Energy-enstrophy conserving compatible finite element schemes for the rotating shallow water equations with slip boundary conditions

TL;DR

This paper introduces a new compatible finite element scheme for the rotating shallow water equations that conserves energy and enstrophy even with slip boundary conditions, extending previous boundary-free formulations.

Contribution

It develops an energy-enstrophy conserving discretisation that handles slip boundary conditions, requiring boundary vorticity variables, applicable to arbitrary meshes and boundaries.

Findings

Conserves energy and enstrophy on bounded domains.

Works with arbitrary meshes and boundary shapes.
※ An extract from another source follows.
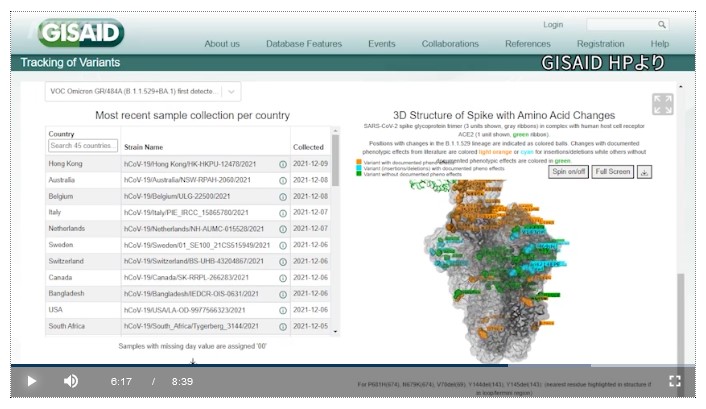Open the VOC Omicron variant dropdown
The height and width of the screenshot is (409, 706).
coord(232,92)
Validated with numerical simulations on a rotating hemisphere.

Abstract

We describe an energy-enstrophy conserving discretisation for the rotating shallow water equations with slip boundary conditions. This relaxes the assumption of boundary-free domains (periodic solutions or the surface of a sphere, for example) in the energy-enstrophy conserving formulation of McRae and Cotter (2014). This discretisation requires extra prognostic vorticity variables on the boundary in addition to the prognostic velocity and layer depth variables. The energy-enstrophy conservation properties hold for any appropriate set of compatible finite element spaces defined on arbitrary meshes with arbitrary boundaries. We demonstrate the conservation properties of the scheme with numerical solutions on a rotating hemisphere.